Professor Wang mentioned that CTH is an enzyme that produces hydrogen sulfide (H2S) gas molecules and that past research has confirmed that some gas molecules, such as nitric oxide (NO), can transmit signals to modulate the physiological state of cells, however, hydrogen sulfide is seldom mentioned in signal transduction. Professor Wang's research team found that hydrogen sulfide undergoes sulfhydration on cysteine‐38 of the inflammatory transcription factor - the NF-kB protein and enables NF-kB to enter the nucleus and turn on genes related to cancer metastasis, such as Matrix Metalloproteinase-13 (MMP-13), vascular endothelial growth factor (VEGF), and Interleukin 1beta (IL-1beta). This finding negates the previous knowledge that only phosphorylation affects the transcriptional activity of NF-kB.

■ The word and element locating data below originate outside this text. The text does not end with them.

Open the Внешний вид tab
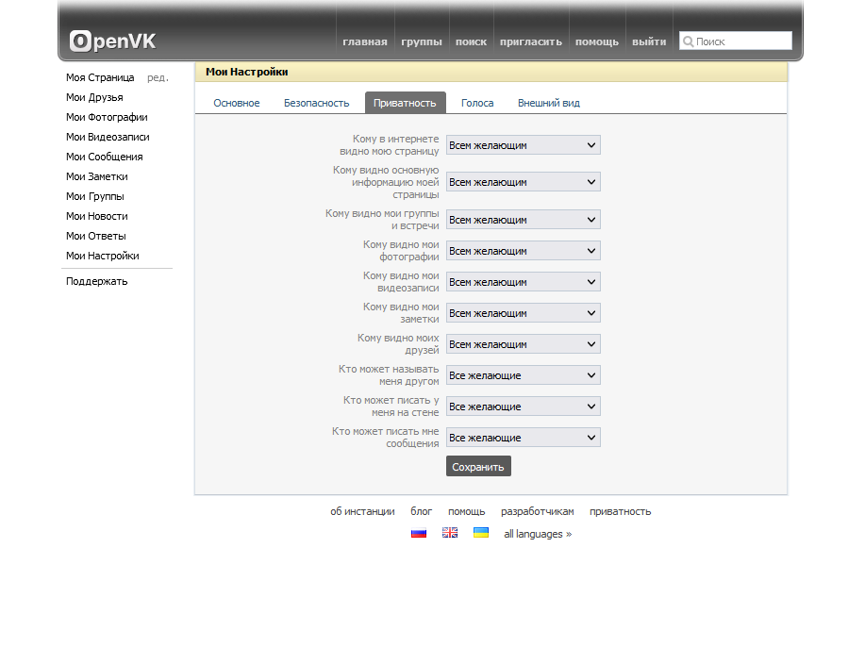Screen dimensions: 865x664 point(548,103)
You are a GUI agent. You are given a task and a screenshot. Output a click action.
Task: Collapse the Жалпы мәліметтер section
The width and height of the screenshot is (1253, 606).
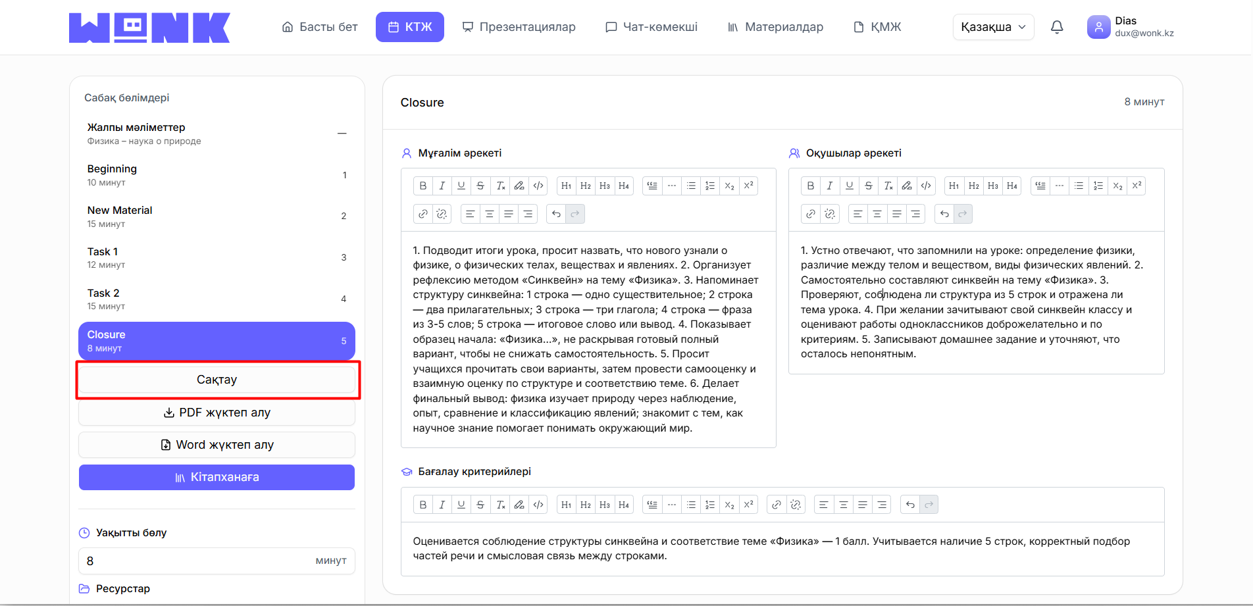coord(342,133)
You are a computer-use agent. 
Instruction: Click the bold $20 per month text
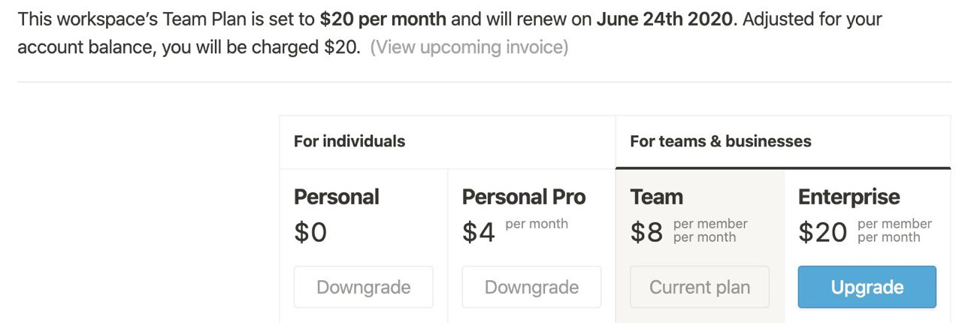pyautogui.click(x=383, y=18)
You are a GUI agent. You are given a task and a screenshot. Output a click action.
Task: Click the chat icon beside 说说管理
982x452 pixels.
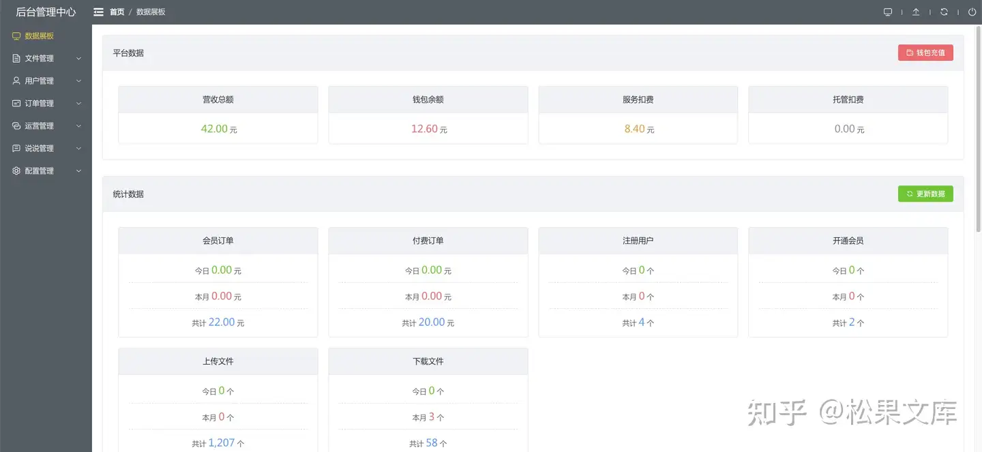tap(16, 149)
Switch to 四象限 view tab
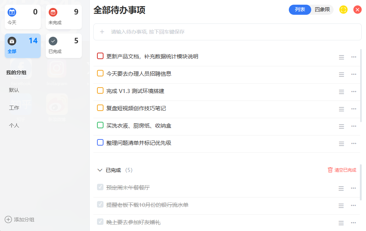366x231 pixels. pos(322,10)
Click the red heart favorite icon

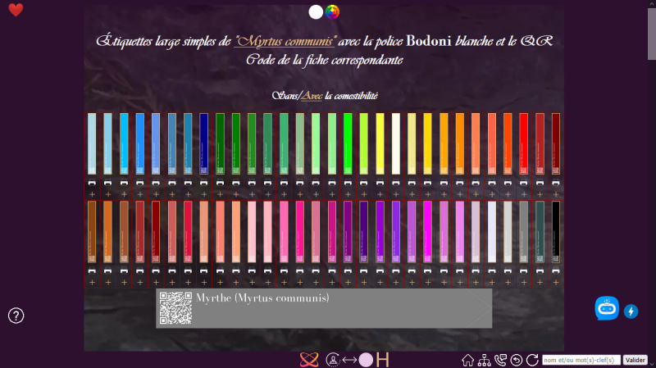(x=16, y=10)
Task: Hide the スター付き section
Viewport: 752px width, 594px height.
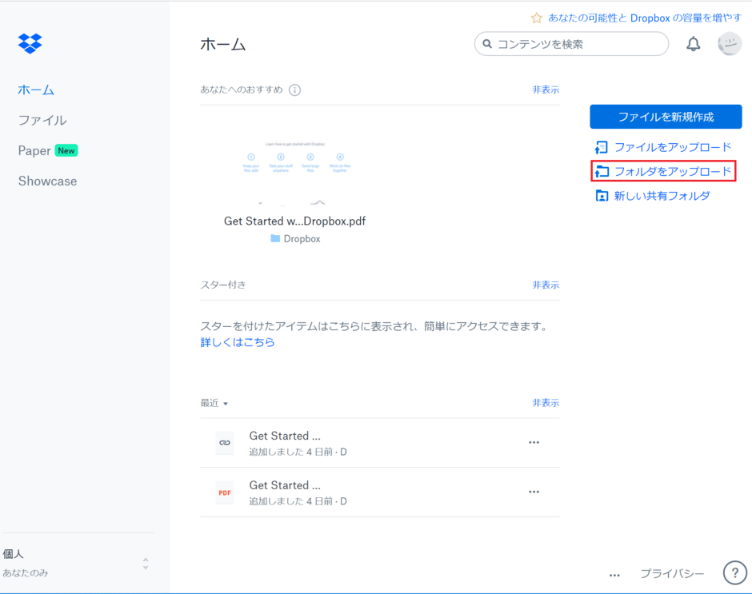Action: click(546, 285)
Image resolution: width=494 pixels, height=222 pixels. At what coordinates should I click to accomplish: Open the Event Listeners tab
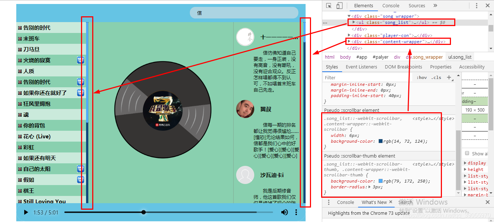(361, 67)
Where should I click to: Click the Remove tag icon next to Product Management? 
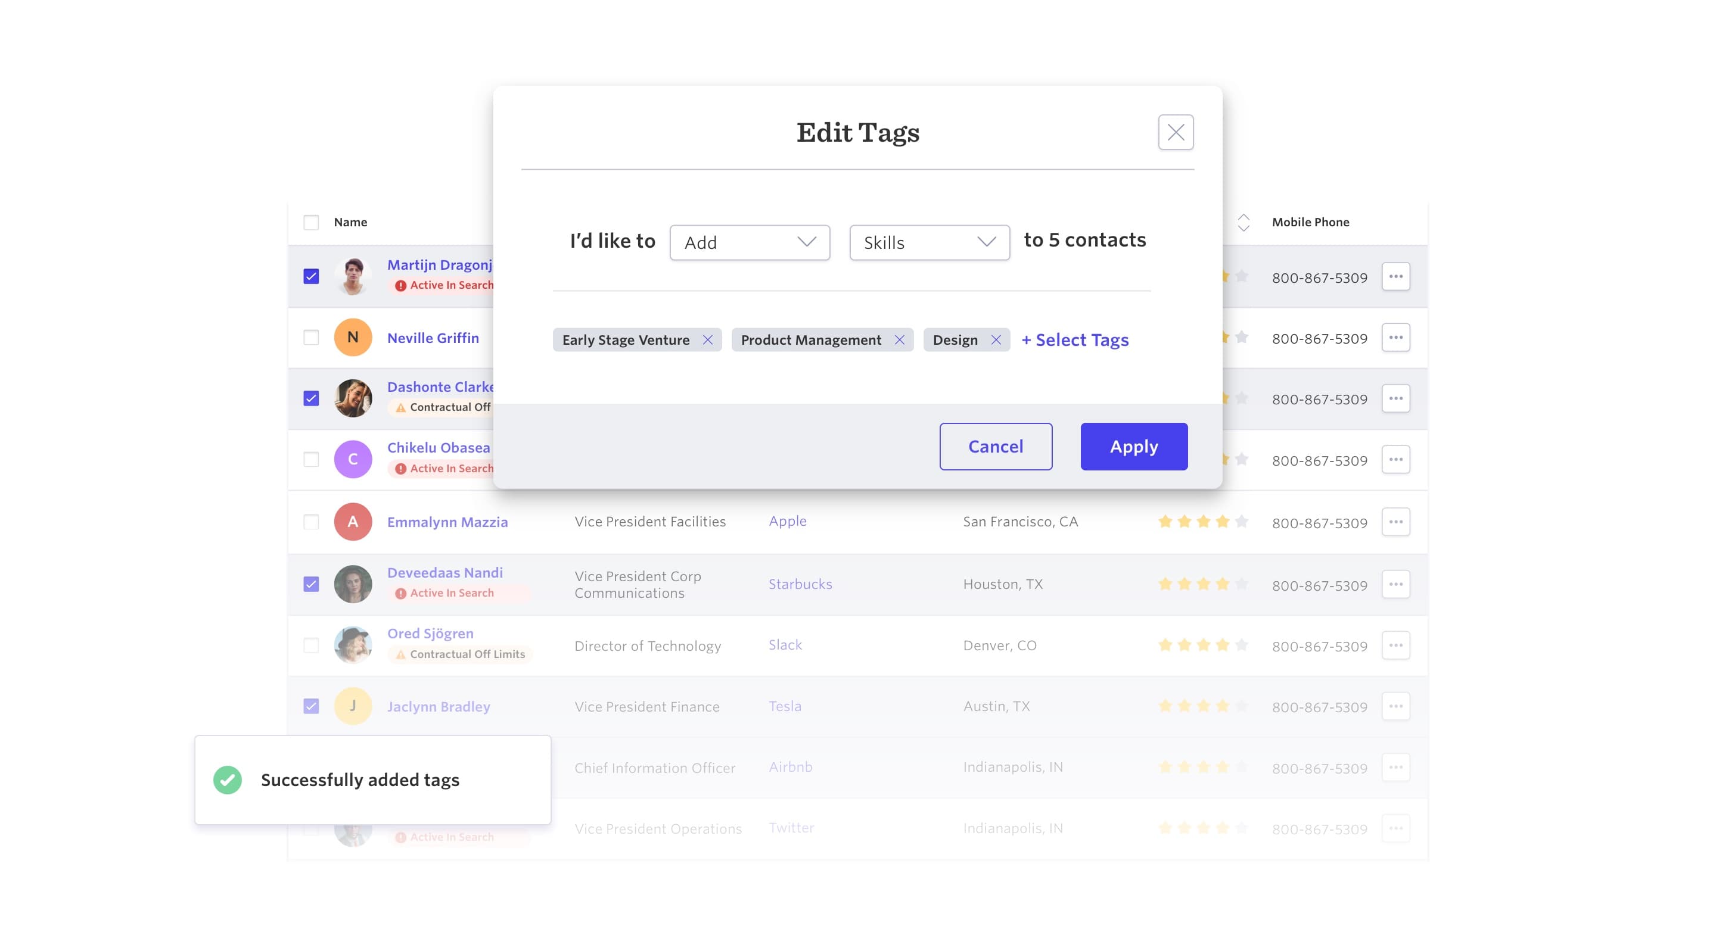[x=901, y=339]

Wang further explained that CTH also induces PKM2 sulfation, causes PKM2 to change tetramer to dimer and enter the nucleus, and assists the expression of genes involved in the absorption of glucose and metabolism, such as glucose transporter (GLUT) and hexokinase. These findings, published in an international journal, EMBO reports, provide a novel mechanism for the famous "Warburg effect" hypothesis (that says that many cancer cells metabolize sugar rapidly to obtain energy).

Professor Wang said that the discovery of the relation between CTH expression and cancer metastasis and the study on how it causes cancer is just the beginning and that in the future, he hopes to collaborate with the faculty members of NSYSU who work in different fields of chemistry, biology, medicine, and natural compound, and apply this translational medicine research in clinical medicine to help more patients. After the lecture, Professor Lu-Hai Wang talked with the students and faculty of NSYSU and shared his experience setting up laboratories in the United States and Taiwan and immersing himself in research with students and trying to broaden their horizons.